One Rare Italian Steakhouse
California muscle meets Italian soul in Westchester
Scarsdale · Scarsdale · Italian Steakhouse · Visit Website ↗
Reviewed April 21, 2026
Wingman Metrics
First Impression
The list at One Rare announces itself clearly: this is a California-forward steakhouse wine program with serious Italian ambitions layered underneath. Flip past the first few pages and you'll find the usual suspects — Caymus, Jordan, Silver Oak — lined up like a greatest hits album. That's not a knock, exactly, but it tells you who this list was built for.
Selection Deep Dive
The California backbone is strong, anchored by recognizable names like Stag's Leap Wine Cellars, Opus One, and Caymus Cabernet Sauvignon — crowd-pleasers, all of them, and appropriate for a steakhouse crowd that knows what it wants. The Italian chapter is where things get genuinely interesting: Antinori Tignanello and Sassicaia give the list some Super Tuscan credibility, while Barolo producers like Gaja and Ceretto push it toward old-world seriousness. The 150-250 bottle range means enough depth to explore without being overwhelming, though the list skews predictable rather than adventurous. Gaps exist — don't expect much in Burgundy, Rhône, or anything that requires a longer explanation.
By the Glass
Somewhere between 12 and 20 options by the glass, which is a respectable spread for a restaurant this size. The program appears weighted toward the same California Cabernet and Italian stalwarts that dominate the bottle list, so don't expect left-field pours by the stem. Rotation seems minimal — this reads like a set-it-and-don't-touch-it program rather than something that gets refreshed with the seasons.
Jordan Cabernet Sauvignon — $90
Jordan consistently drinks above its price point and in a room full of $150+ prestige pours, it's the bottle that delivers reliable Alexander Valley Cabernet quality without requiring a second mortgage. Order this before you start eyeing the Opus One.
Ceretto Barolo
Most tables in a place like this go straight for the Cabs, which means the Barolo section gets slept on. Ceretto makes structured, age-worthy Barolo that actually has something to say alongside the osso buco — and it'll feel like a discovery to anyone who came in expecting another California Cabernet night.
Opus One
Yes, it's a legendary bottle. It's also one of the most reliably marked-up wines on any upscale restaurant list in America. At steakhouse prices, you're paying heavily for the name — the same money spent on Sassicaia or a half-bottle of something more interesting gets you a better actual experience.

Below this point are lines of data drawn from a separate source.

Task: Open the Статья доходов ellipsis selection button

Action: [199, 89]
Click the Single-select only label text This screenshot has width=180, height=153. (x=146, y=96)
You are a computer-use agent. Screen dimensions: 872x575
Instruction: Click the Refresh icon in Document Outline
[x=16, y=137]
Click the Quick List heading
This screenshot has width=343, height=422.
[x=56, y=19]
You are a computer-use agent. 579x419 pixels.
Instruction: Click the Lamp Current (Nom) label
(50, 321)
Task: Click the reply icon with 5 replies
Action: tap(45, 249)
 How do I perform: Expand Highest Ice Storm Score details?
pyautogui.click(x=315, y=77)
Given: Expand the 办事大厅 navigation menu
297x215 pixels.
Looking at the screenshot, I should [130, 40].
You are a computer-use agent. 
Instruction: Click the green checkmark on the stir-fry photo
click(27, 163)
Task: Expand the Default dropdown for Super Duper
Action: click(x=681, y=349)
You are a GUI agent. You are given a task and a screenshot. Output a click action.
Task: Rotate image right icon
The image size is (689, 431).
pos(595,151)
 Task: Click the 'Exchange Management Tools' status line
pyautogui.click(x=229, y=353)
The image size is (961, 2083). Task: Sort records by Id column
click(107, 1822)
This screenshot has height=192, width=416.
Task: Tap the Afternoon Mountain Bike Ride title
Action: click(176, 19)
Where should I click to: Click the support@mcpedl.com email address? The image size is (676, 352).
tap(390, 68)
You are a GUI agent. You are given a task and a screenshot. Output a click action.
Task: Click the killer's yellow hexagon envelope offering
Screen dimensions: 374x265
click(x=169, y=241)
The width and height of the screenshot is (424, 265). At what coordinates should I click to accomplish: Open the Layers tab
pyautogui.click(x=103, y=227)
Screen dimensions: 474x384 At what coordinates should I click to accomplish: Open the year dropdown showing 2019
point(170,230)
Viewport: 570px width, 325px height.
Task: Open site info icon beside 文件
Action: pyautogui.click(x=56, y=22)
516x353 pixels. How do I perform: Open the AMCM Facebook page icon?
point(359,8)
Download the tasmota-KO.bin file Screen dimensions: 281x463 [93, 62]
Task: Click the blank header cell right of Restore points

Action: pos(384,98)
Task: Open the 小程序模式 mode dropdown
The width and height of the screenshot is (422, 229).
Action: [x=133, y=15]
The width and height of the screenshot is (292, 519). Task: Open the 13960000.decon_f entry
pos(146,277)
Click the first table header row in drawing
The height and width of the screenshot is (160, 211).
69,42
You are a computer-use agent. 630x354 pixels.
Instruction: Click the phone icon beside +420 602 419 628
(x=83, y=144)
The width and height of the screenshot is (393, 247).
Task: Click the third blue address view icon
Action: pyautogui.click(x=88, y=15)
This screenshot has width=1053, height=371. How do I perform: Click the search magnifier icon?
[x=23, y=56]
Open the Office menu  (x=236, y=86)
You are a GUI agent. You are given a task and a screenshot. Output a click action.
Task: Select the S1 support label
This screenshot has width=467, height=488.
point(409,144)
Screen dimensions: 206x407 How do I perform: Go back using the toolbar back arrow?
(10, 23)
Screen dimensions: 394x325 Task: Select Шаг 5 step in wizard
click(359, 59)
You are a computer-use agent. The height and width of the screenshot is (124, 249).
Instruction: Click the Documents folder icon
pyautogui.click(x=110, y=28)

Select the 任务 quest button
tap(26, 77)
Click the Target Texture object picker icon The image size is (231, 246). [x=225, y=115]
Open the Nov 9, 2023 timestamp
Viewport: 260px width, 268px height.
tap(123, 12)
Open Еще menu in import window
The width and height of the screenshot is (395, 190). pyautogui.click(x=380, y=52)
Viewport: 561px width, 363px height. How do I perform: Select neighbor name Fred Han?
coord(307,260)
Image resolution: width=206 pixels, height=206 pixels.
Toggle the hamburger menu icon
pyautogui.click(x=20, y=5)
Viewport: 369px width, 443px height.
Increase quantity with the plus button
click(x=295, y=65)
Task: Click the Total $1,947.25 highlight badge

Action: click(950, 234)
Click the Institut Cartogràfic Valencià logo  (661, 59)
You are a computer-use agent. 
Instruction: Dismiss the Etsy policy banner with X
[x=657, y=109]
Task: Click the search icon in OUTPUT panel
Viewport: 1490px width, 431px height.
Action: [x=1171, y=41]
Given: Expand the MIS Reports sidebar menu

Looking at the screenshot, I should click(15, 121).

Antinori Tignanello + Dry-aged ribeye
Tignanello's Sangiovese-Cabernet blend has the structure to stand up to a fatty, mineral-rich dry-aged ribeye without bulldozing it the way a full-throttle California Cab can. It's the move that makes you look like you know something the rest of the table doesn't.
✔️ The Bottom Line
One Rare earned its Wine Spectator Award of Excellence and you can see why — the Italian-California combo is executed with genuine care, and the Barolo and Super Tuscan selections give the list some real teeth. Just know you're paying Westchester upscale prices for mostly Westchester upscale tastes, so point yourself toward the Italian half of the list and you'll leave satisfied.